OEMs must meet customer demands for more efficient, lighter, environmentally robust aircraft that also fulfill the demands of the airlines’ own customers.
“We continually listen to our customer demands” is a phrase not merely given lip service in this industry; it’s a deeply-held mantra that must be delivered to maintain competitiveness and ensure business success.
It’s equally true, however, that long delays in the development and delivery of new aircraft types are not in the interests of airlines, their passengers, or the OEMs. And it’s even more true that a lengthy grounding of a new aircraft less than 18 months after it entered service is not merely shocking in the 21st century, it’s seriously disruptive and a costly hit to the bottom lines of vendors and customers alike.
The 787 issues are not teething problems; one aircraft caught fire and another was forced to make an emergency landing. In both cases, the aircraft’s lightweight lithium ion battery malfunctioned and this battery remains the focal point of investigations in the US and Japan. US National Transportation Safety Board chairman Deborah Hersman said that assumptions made by Boeing and FAA to justify certifying those batteries must be reconsidered and she warned there was “a long road ahead” before the root cause of the incidents is known.
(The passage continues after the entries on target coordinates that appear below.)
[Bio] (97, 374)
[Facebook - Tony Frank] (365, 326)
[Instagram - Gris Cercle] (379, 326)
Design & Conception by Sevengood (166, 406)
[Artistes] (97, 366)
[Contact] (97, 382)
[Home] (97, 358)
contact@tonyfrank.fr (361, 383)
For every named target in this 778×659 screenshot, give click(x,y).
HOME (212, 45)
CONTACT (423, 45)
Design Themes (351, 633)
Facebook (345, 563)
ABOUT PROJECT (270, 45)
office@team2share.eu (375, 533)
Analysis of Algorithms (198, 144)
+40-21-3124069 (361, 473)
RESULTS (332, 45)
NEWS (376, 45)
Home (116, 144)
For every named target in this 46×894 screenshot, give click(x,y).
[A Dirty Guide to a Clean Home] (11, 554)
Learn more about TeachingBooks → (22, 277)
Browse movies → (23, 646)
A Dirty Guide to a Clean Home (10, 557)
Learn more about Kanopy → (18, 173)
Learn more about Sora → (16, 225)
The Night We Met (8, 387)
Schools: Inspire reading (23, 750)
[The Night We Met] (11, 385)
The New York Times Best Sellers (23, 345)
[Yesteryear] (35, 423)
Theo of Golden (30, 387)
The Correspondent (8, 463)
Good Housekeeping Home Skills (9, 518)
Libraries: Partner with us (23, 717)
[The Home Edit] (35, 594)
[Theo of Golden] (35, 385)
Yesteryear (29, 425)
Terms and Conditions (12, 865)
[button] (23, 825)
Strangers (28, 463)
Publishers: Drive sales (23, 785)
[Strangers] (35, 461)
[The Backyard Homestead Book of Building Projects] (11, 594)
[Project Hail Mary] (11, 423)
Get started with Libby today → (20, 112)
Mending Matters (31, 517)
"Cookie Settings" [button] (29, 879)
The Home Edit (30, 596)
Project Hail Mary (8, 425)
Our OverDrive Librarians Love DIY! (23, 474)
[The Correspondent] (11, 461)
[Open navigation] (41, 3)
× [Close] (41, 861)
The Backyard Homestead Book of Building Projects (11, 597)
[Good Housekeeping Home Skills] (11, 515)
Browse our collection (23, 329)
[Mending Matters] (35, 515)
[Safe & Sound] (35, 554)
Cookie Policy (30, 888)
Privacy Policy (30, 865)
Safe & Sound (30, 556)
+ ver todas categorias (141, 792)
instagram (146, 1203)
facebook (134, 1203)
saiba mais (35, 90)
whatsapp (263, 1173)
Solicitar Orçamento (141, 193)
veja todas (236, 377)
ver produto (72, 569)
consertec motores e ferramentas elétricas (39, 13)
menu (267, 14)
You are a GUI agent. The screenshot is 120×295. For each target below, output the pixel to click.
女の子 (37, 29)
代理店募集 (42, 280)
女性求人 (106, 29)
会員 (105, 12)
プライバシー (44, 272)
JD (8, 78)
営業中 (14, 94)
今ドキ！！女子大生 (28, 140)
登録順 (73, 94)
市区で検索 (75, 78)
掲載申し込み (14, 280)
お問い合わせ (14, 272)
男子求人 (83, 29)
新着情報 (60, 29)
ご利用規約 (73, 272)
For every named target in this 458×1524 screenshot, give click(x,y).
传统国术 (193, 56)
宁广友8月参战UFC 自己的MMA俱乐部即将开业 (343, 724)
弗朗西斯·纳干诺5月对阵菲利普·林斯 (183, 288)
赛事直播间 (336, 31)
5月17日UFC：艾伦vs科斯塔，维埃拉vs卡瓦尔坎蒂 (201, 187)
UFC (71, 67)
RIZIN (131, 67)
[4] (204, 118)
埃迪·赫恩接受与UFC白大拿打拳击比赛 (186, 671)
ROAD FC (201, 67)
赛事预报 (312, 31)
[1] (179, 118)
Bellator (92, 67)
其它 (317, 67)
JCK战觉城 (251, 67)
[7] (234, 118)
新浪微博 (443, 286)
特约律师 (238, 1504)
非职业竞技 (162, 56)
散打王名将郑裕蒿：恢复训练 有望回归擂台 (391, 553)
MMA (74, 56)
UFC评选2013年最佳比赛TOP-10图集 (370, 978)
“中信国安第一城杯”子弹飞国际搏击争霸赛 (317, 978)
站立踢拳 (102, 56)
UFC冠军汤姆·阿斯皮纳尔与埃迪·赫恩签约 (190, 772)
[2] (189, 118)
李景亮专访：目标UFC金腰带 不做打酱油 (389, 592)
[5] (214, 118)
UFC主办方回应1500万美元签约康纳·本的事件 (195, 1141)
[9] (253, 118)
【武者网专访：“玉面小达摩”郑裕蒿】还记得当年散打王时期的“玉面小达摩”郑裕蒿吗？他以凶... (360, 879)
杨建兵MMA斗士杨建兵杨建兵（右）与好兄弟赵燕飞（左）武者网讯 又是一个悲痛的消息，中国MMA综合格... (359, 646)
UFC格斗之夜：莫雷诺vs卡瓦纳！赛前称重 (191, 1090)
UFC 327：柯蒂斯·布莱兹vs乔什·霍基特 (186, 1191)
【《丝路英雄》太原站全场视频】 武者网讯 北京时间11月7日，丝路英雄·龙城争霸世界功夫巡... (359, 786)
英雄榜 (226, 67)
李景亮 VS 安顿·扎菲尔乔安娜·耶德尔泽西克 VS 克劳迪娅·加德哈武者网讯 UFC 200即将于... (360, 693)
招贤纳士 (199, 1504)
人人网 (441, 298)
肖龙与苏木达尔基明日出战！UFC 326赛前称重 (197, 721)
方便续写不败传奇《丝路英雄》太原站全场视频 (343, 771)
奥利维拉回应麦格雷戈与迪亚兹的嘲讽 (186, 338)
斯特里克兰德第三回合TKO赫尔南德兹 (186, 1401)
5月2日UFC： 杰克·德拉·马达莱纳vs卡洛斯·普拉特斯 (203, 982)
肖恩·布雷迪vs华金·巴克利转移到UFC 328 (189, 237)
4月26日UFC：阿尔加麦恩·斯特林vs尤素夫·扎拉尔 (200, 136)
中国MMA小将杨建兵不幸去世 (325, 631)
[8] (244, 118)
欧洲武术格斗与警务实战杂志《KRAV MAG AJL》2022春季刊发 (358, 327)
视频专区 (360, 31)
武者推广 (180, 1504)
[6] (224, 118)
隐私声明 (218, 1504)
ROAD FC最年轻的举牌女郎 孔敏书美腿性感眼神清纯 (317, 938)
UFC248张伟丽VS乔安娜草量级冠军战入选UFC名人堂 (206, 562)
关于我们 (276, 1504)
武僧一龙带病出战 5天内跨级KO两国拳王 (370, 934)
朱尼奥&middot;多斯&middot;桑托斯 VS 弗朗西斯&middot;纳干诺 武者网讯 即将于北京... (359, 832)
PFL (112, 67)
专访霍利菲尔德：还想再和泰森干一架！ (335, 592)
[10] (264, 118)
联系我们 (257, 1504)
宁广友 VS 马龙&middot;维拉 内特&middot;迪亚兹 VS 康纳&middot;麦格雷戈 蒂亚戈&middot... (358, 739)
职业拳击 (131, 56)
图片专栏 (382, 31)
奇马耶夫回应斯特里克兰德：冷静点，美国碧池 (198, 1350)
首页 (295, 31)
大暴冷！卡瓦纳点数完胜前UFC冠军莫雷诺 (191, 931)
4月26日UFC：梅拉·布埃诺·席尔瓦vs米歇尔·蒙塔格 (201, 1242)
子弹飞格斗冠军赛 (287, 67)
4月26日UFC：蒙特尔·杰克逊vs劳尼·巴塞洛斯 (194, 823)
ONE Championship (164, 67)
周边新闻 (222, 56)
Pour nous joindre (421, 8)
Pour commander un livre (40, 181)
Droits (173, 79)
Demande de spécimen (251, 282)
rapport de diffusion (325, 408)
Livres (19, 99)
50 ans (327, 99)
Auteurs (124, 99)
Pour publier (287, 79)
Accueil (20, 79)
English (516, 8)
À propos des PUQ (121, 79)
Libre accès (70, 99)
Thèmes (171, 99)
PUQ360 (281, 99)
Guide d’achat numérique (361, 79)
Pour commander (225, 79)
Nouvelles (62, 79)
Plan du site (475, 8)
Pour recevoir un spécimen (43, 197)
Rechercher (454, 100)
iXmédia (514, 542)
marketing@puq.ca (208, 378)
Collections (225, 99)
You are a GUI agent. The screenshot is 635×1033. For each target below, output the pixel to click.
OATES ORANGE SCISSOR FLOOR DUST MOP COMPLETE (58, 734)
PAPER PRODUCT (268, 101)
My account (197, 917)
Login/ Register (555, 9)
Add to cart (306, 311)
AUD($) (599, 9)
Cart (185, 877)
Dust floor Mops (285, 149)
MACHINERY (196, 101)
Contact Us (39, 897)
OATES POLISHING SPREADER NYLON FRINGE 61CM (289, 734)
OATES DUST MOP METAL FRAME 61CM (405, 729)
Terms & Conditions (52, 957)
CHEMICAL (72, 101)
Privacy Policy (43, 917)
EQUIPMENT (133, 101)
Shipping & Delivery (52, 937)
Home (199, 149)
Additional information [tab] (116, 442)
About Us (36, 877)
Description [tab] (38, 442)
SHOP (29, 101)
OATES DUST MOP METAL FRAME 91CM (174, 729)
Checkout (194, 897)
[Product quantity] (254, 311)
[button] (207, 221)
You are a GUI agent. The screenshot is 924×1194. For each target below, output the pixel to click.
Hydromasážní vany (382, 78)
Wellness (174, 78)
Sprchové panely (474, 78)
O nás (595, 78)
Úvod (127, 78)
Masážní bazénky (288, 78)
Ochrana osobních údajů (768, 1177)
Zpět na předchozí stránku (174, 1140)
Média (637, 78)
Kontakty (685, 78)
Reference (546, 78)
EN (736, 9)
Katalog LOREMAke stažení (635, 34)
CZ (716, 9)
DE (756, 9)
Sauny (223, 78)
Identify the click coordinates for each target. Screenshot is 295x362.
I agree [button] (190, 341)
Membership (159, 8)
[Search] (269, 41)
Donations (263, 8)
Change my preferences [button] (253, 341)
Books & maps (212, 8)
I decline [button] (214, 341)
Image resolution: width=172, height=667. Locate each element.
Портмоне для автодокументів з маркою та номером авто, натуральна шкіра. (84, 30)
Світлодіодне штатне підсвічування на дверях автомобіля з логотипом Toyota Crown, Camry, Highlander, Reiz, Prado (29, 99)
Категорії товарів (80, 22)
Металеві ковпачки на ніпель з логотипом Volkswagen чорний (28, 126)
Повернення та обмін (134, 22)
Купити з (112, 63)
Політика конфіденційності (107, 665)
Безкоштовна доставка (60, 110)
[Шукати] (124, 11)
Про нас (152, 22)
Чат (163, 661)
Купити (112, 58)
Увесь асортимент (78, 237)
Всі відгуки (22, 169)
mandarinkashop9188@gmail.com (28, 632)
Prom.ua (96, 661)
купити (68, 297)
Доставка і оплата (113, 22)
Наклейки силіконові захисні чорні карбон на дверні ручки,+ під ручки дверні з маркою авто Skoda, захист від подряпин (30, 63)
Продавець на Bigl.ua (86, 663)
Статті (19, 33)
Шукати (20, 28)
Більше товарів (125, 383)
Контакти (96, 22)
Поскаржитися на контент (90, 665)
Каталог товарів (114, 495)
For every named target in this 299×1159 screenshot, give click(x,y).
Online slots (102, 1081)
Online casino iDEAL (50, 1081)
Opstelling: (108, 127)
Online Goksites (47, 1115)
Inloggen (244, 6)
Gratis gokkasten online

This is where the 787 issues differ from those of the Airbus A380 wing cracks problem, which at least became understood relatively quickly. However, the A380 similarly experienced lengthy production and delivery delays and its subsequent wing issue is also expensive and disruptive early in the aircraft’s lifetime. OEMs cannot have it both ways: they cannot continue to say that new aircraft production delays ultimately ensure a trouble-free entry into service, only for airlines to have to take their new aircraft out of service for weeks or months because of serious technological problems. That’s not just the long road, it’s the wrong road.
Technology advances in this industry are not only essential but also a fundamental principle of how the era of powered flight transitioned from the Wright Flyer to modern jets. But it may be time to reassess approaches to testing and certification processes, which have similarly come a long way from Orville and Wilbur’s relentless try it, fly it, try it again methodology. Increased reliance on separate, parallel testing and simulations have clearly not always delivered the promised shortening of time from program launch to delivery. If you really want to see how badly parallel testing can turn out, look to the military’s F-35 Joint Strike Fighter. A commendable aspect of the FAA’s comprehensive review of the 787’s critical systems is that it is taking a holistic look at how all those systems work and interact together. But the need for this review also indicates a potential requirement for new aircraft to be exhaustively flown and tested as the integrated systems they are before final certification and customer delivery.
It’s essential that these lessons be fully understood and addressed before the launch of development programs for the all-new narrowbodies that ultimately will follow the 737 MAX and A320neo. In the long-run, that is the best way for OEMs to truly meet customer demands.